What happened
In June 2026 Ochre Health confirmed it was investigating claims that patient data from its Ochre Medical Centre Tuggeranong clinic in Canberra had been accessed [och-ochre]. The company said the access occurred through two user accounts on HotDoc, a third-party appointment-booking platform, and that it was working to verify what specific information had been affected [och-ochre]. Media reporting, drawing on a threat actor’s listing, described the exposed data as including names, dates of birth, addresses, emails, phone numbers, Medicare numbers, DVA numbers, appointment details and billing information [och-cyberdaily], [och-canberratimes].
Timeline
- 2026-06 — Media reported patient data from the Tuggeranong clinic circulating online [och-cyberdaily].

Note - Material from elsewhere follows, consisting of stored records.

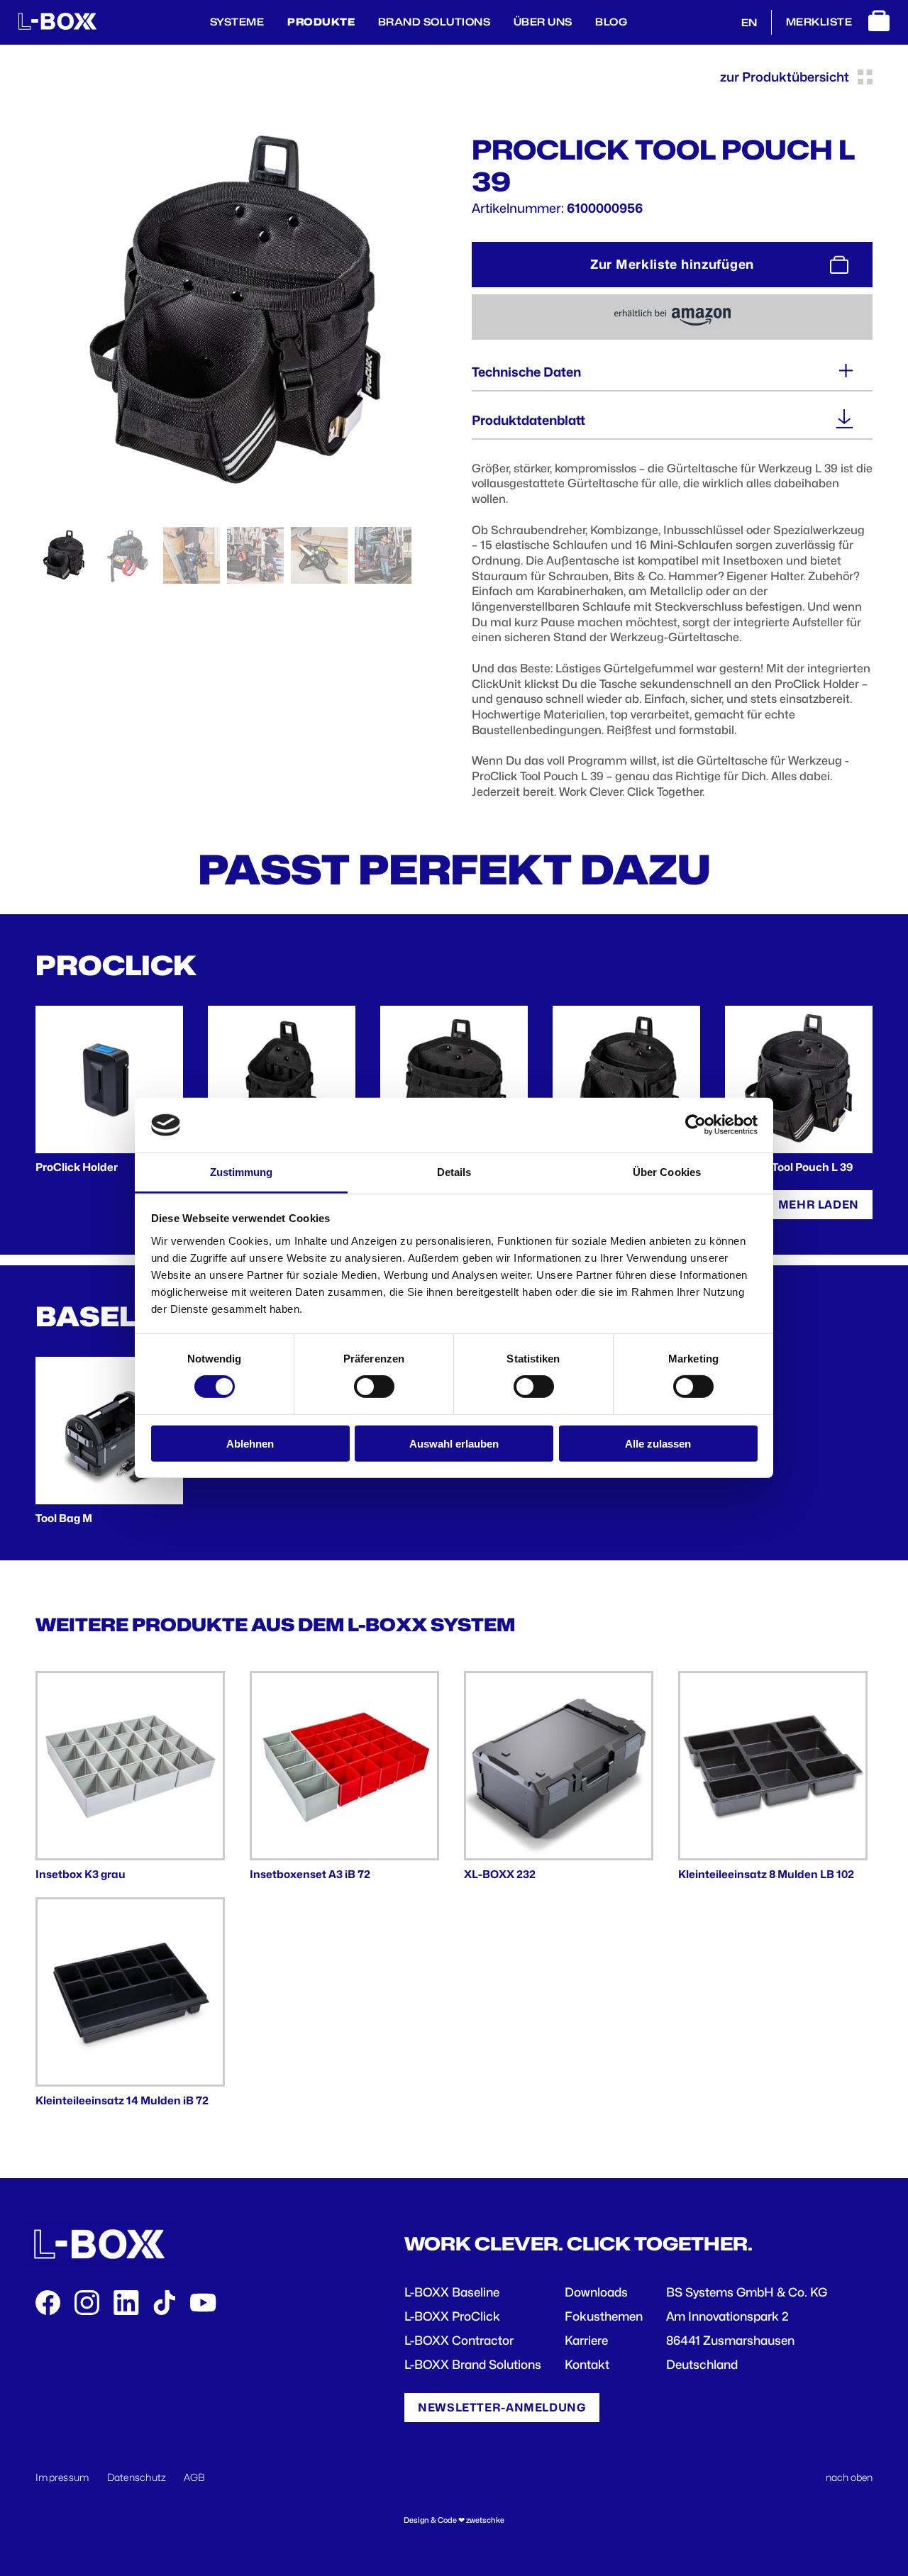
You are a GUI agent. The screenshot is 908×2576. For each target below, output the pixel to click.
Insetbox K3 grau (80, 1874)
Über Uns (543, 22)
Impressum (62, 2477)
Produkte (321, 22)
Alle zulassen (658, 1443)
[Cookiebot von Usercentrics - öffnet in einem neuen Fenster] (695, 1125)
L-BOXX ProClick (452, 2316)
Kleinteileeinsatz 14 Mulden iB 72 (122, 2100)
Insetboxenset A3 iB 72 (310, 1874)
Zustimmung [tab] (241, 1172)
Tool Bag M (63, 1518)
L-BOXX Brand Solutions (472, 2365)
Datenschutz (137, 2477)
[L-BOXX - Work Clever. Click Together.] (57, 26)
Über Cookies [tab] (667, 1172)
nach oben (849, 2477)
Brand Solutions (434, 22)
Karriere (586, 2340)
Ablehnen (250, 1443)
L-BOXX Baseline (451, 2292)
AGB (195, 2477)
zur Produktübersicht (784, 77)
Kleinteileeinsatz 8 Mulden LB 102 (766, 1874)
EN (749, 22)
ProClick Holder (76, 1167)
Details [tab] (454, 1172)
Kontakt (587, 2365)
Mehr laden (818, 1204)
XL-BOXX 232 (500, 1874)
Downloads (596, 2292)
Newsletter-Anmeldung (502, 2407)
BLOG (611, 22)
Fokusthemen (604, 2316)
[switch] (374, 1386)
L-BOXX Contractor (459, 2340)
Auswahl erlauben (454, 1443)
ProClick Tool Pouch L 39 (789, 1167)
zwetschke (485, 2520)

- 2026-06 — Ochre Health published a statement confirming unauthorised access via two HotDoc accounts and notification of the OAIC and ACSC [och-ochre].
Current status
Investigating. Ochre confirmed the unauthorised access and that it had notified the Office of the Australian Information Commissioner and the Australian Cyber Security Centre [och-ochre]. Media reporting put the Tuggeranong dataset at around 25,000 patients, but Ochre had not confirmed that number or the full list of affected fields at the time of its statement — so those figures are reported here as claims, and no count is asserted [och-cyberdaily], [och-ochre].
Why it matters
A GP clinic’s records hold Medicare and DVA identifiers alongside health and billing data — a combination that is valuable for identity and Medicare fraud — and this incident again turns on a compromised third-party platform rather than the clinic’s own systems.